# [WHAT YOU SHOULD DO]
Could you please retype the records exactly, minus their pictures?

Collected data entries
____

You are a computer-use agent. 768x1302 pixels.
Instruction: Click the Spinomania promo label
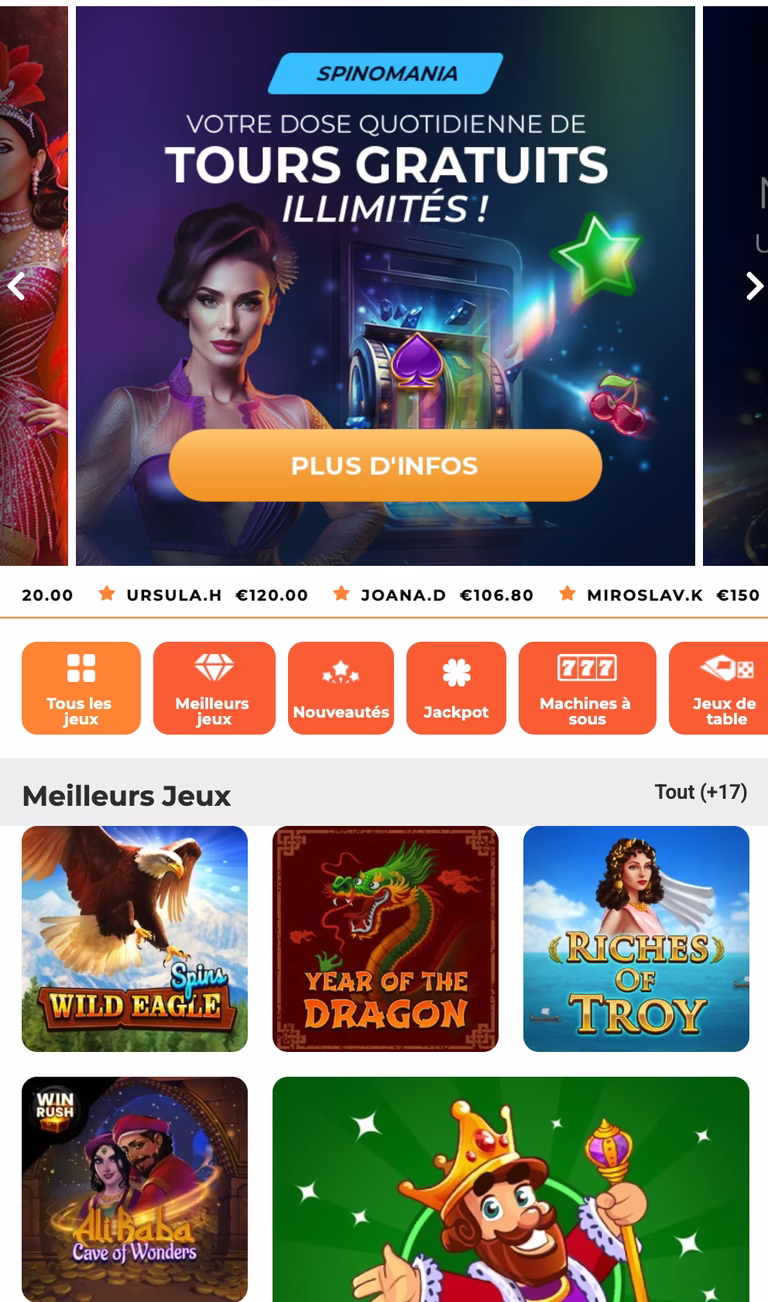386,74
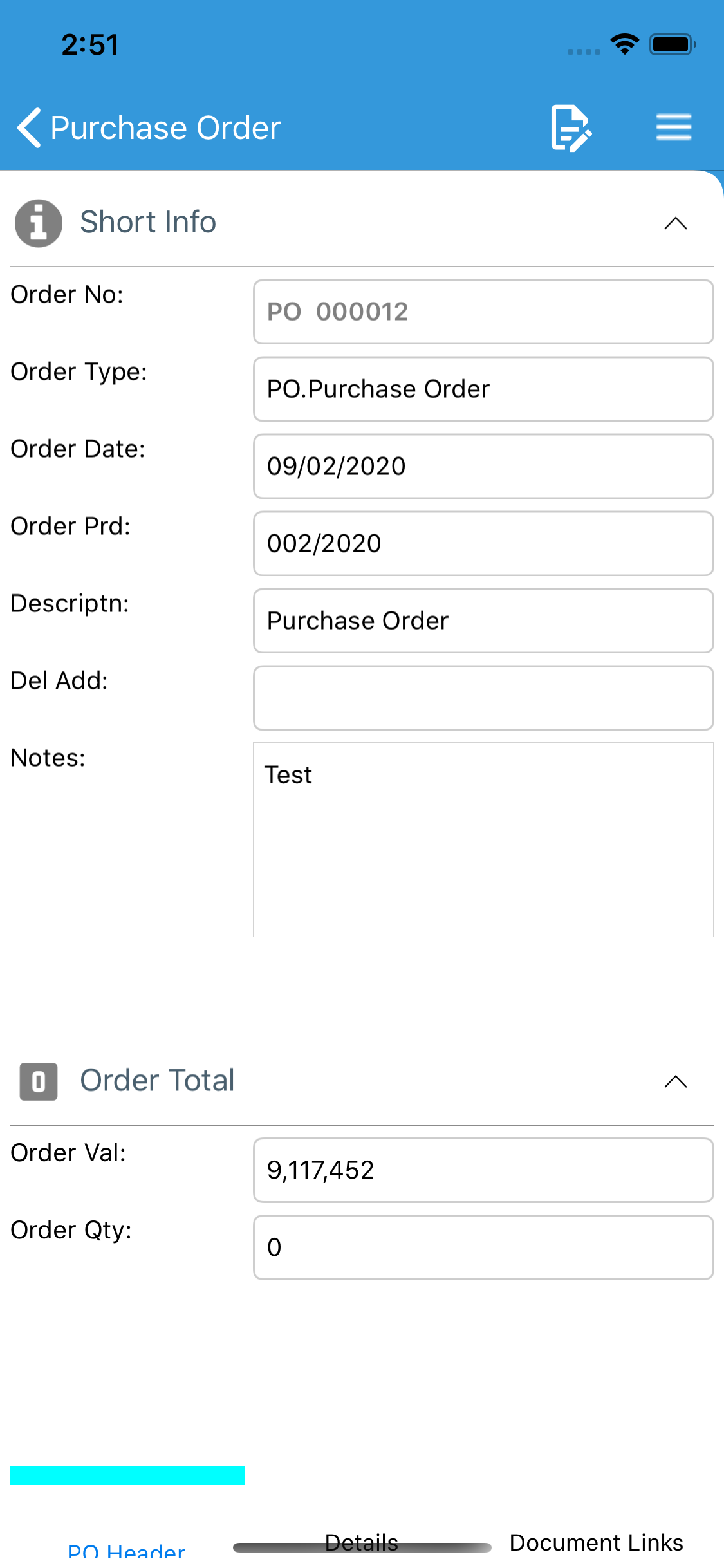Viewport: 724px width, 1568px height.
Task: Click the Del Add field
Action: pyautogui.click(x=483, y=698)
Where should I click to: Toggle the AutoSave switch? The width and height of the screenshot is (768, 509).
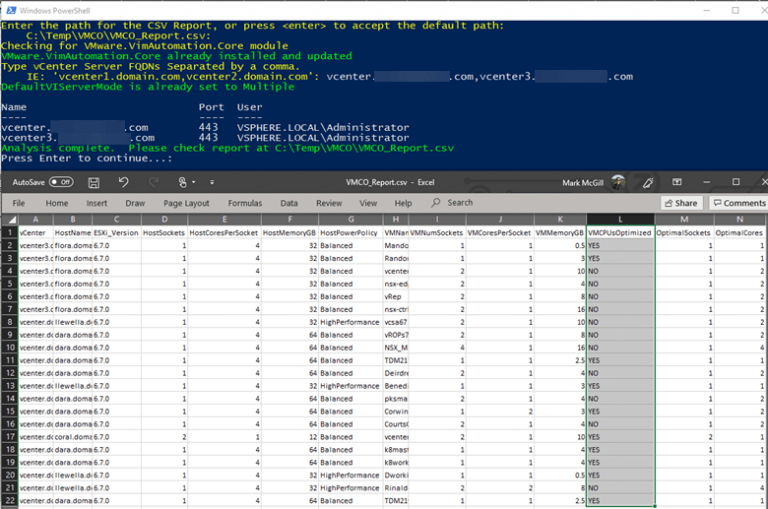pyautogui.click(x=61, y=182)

____

# [RESULT FOR THIS EXERCISE]
You are a computer-use agent. 768x1302 pixels.
Instruction: Click the Spinomania promo label
386,74
Viewport: 724px width, 1568px height.
Task: Click the Del Add field
Action: pyautogui.click(x=483, y=698)
Where should I click to: Toggle the AutoSave switch? The width and height of the screenshot is (768, 509).
pyautogui.click(x=61, y=182)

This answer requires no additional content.